To nie są przygotowania do wielkiej uroczystości, ale codzienne obowiązki. Tak, prócz nauki i przyjemności nasi podopieczni mają w domu swoje bardzo konkretne zadania. Szkolny mundurek musi być czysty, buty wypastowane. Doposażona przez Was kilka lat temu pralnia codziennie opiera garderobę 250 dzieciaków.
Rozrzucone po dość dużym terenie budynki są domem dla różnych grup wiekowych. Don Bosko Boys, to grupa najstarszych chłopaków, House of Mercy – dziewczynek. Trafiają tu z St. Martin’s House, który jest domem dla wczesnej podstawówki. St. Edmund’s House i St. Bakhita to grupy dla coraz młodszych, a te, które na świecie są od kilku tygodni lub miesięcy, mieszkają w skrzydle głównego domu przeznaczonym tylko dla nich.
Starsze dzieci o porządek w swoich pokojach i otoczenie domu dbają same. To niezwykłe, jak w tak dużej rodzinie wszystko sprawnie jest zorganizowane. Jest czas na naukę i zabawę, domowe obowiązki i szczere rozmowy.

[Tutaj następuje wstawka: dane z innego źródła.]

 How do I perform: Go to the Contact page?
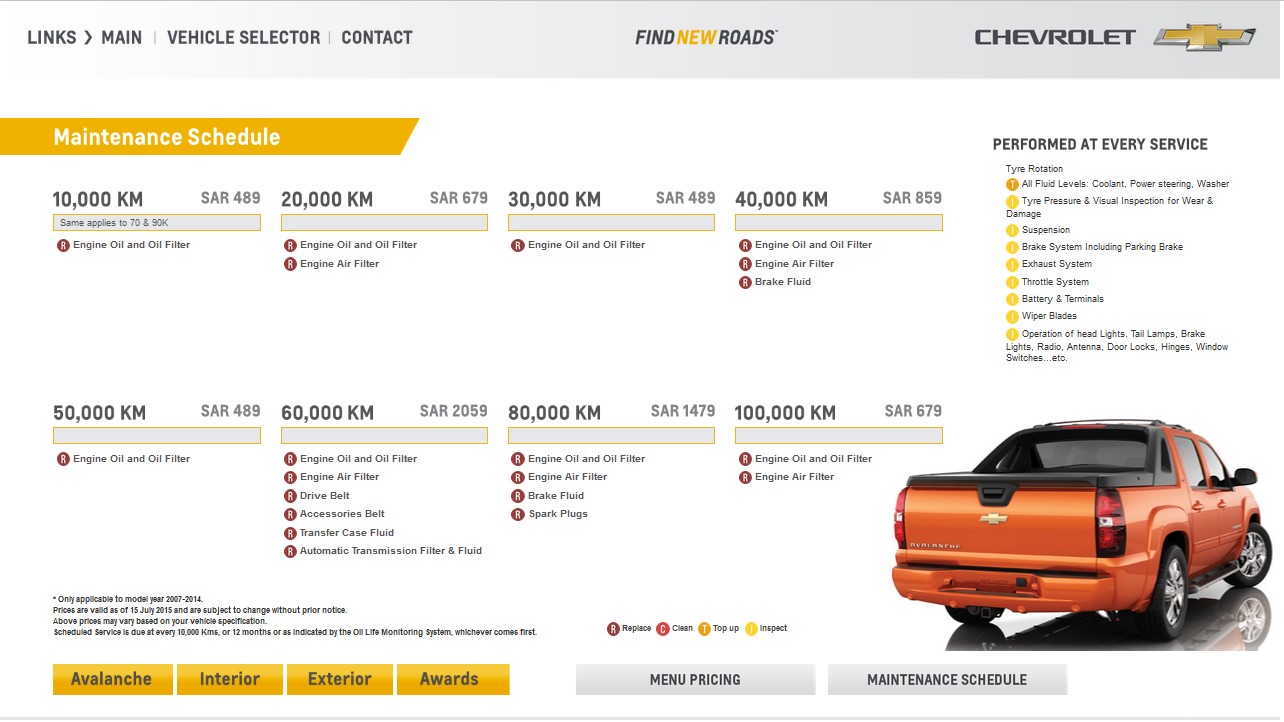[376, 38]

Wyobraź sobie, że każdego dnia w Twoim domu prąd jest dostępny tylko przez 2 godziny. I nigdy nie wiesz, o której godzinie się pojawi i kiedy zniknie. Nie możesz zagotować wody, włączyć pralki czy naładować telefonu. Po zmierzchu toniesz w ciemnościach we własnym mieszkaniu. A teraz wyobraź sobie, że w takich warunkach żyje 250 dzieci w Kasisi, które potrzebują nie tylko ciepła rodzinnego, ale też zwykłego, codziennego bezpieczeństwa. Zambia nie ma prądu, bo zmienia się klimat. Deszcze nie padają mimo, że już dawno powinny zacząć. Większość elektrowni to turbiny wodne, ale zbiorniki świecą pustkami. Dla nas to codzienna walka z ograniczeniami, które nie powinny być dotyczyć żadnego dziecka.